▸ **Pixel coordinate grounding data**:
=== Section Start ===
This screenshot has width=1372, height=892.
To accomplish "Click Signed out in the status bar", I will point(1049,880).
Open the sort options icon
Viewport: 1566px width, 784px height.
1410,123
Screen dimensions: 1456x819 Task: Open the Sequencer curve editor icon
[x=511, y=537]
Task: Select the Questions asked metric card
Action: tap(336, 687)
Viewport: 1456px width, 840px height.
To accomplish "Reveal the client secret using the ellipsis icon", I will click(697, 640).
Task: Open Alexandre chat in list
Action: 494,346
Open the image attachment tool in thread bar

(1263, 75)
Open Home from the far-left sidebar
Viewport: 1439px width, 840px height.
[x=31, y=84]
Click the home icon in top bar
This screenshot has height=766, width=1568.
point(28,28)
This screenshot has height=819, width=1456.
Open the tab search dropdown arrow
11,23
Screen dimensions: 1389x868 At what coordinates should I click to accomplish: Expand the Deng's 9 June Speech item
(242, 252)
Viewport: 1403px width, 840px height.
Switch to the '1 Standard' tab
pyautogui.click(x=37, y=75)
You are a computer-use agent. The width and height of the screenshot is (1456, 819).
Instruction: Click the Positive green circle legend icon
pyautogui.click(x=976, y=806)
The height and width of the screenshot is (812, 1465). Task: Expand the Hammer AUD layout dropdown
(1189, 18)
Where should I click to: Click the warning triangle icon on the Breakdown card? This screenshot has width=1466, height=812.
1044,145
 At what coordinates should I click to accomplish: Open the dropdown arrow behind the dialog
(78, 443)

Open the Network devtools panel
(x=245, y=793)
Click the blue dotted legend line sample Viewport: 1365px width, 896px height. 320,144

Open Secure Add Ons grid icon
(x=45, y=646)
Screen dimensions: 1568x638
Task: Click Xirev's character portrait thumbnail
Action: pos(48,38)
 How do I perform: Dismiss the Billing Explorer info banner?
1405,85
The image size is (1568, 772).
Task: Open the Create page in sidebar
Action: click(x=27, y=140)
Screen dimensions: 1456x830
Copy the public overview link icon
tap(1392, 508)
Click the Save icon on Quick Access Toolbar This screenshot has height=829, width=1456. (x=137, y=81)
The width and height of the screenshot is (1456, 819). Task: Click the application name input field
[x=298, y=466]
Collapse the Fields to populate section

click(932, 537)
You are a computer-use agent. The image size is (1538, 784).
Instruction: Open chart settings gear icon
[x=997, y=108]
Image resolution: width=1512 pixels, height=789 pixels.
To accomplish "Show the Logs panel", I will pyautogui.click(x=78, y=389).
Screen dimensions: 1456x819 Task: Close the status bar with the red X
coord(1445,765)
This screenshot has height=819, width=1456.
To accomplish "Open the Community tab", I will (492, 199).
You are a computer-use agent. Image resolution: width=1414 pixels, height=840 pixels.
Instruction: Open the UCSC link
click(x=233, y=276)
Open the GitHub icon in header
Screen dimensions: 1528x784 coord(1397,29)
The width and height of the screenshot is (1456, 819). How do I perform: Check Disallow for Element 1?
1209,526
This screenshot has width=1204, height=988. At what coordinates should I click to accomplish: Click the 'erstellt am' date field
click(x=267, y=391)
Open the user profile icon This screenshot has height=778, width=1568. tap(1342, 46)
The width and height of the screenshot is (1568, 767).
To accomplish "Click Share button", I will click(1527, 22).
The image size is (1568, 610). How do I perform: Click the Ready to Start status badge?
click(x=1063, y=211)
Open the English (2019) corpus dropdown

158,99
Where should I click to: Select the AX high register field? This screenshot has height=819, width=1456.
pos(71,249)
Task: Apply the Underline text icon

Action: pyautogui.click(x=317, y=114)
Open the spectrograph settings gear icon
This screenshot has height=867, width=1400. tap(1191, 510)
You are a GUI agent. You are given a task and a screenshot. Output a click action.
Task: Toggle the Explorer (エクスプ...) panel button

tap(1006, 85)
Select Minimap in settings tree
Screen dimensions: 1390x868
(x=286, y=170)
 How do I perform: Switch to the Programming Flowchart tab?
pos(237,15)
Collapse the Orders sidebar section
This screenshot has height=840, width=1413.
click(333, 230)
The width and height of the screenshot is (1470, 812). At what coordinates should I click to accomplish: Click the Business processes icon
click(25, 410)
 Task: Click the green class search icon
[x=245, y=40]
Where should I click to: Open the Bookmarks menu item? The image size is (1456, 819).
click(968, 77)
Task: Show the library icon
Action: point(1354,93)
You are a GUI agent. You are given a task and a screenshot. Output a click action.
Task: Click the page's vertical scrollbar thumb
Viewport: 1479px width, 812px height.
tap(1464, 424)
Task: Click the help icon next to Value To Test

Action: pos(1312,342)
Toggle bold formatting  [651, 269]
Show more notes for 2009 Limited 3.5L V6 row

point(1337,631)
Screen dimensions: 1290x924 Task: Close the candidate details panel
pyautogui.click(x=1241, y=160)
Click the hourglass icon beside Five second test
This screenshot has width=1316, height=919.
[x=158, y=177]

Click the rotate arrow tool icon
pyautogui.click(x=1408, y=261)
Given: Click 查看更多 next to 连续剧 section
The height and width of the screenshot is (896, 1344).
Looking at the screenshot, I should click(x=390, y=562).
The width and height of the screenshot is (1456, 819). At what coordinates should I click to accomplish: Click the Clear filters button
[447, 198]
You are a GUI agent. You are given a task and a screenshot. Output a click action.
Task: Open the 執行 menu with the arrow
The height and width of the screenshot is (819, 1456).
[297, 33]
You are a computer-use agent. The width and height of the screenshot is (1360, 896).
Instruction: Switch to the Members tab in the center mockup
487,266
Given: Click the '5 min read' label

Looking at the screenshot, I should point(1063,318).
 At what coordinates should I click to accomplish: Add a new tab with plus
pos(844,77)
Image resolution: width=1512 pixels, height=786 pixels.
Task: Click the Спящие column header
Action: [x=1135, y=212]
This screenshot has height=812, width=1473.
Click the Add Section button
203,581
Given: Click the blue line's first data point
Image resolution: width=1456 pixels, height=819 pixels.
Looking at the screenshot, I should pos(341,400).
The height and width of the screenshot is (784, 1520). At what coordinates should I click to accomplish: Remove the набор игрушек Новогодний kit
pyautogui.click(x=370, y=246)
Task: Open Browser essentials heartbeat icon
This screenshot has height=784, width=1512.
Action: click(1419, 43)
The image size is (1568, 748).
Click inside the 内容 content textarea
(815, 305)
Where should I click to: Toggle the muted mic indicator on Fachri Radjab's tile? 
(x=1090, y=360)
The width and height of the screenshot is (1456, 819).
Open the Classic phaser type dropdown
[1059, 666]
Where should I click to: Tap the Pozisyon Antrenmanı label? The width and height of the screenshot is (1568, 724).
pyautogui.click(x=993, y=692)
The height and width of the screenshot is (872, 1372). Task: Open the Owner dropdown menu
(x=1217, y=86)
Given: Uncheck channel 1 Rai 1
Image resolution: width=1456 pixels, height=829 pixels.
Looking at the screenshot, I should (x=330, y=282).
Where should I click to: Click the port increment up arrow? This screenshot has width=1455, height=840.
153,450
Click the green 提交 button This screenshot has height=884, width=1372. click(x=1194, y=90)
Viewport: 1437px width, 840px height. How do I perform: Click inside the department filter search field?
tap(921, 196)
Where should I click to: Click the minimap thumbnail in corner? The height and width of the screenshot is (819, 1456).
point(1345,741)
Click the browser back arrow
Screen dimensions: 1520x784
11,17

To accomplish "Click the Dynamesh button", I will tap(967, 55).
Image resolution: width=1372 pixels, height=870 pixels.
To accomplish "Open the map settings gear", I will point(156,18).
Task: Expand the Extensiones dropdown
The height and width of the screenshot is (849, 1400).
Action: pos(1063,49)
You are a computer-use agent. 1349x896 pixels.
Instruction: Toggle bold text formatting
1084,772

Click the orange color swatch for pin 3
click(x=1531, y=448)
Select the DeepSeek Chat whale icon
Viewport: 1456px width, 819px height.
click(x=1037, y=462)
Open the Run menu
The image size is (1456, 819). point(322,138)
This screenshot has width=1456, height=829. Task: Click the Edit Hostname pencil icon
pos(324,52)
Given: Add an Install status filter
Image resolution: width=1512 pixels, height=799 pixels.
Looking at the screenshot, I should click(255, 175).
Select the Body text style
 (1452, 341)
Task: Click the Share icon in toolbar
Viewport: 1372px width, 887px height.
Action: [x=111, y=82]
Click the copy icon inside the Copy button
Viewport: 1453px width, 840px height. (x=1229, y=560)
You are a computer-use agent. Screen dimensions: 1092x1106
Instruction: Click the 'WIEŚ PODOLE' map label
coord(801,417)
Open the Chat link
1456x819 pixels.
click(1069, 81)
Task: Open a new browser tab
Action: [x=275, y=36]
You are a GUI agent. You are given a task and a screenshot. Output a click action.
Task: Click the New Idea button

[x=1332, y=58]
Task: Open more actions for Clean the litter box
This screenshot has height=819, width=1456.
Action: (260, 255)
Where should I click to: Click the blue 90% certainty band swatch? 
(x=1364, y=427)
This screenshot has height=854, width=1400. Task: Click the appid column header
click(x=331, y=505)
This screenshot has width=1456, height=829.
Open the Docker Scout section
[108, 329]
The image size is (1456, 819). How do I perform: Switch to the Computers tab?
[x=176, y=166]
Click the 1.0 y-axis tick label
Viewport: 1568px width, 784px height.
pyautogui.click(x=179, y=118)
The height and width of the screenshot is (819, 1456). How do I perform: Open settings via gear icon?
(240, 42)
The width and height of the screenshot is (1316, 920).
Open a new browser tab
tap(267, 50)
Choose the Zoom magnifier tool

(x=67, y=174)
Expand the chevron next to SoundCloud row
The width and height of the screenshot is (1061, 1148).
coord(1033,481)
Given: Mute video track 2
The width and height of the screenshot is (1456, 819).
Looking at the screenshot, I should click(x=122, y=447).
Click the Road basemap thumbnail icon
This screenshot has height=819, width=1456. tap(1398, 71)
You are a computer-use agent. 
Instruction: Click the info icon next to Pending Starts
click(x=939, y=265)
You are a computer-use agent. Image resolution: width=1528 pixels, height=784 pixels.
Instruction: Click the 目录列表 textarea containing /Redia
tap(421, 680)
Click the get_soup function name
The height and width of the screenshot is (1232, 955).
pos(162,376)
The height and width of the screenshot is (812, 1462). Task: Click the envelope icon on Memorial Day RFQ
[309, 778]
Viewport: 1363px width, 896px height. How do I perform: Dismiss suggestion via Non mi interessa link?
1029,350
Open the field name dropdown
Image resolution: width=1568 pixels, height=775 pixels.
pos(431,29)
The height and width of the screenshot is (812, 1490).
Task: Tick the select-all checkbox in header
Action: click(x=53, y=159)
=== Section End ===
▸ **Your task**: Look through the records above for the string "Share", then copy every line that has it.

▸ **Output**:
To accomplish "Click Share button", I will click(1527, 22).
Task: Click the Share icon in toolbar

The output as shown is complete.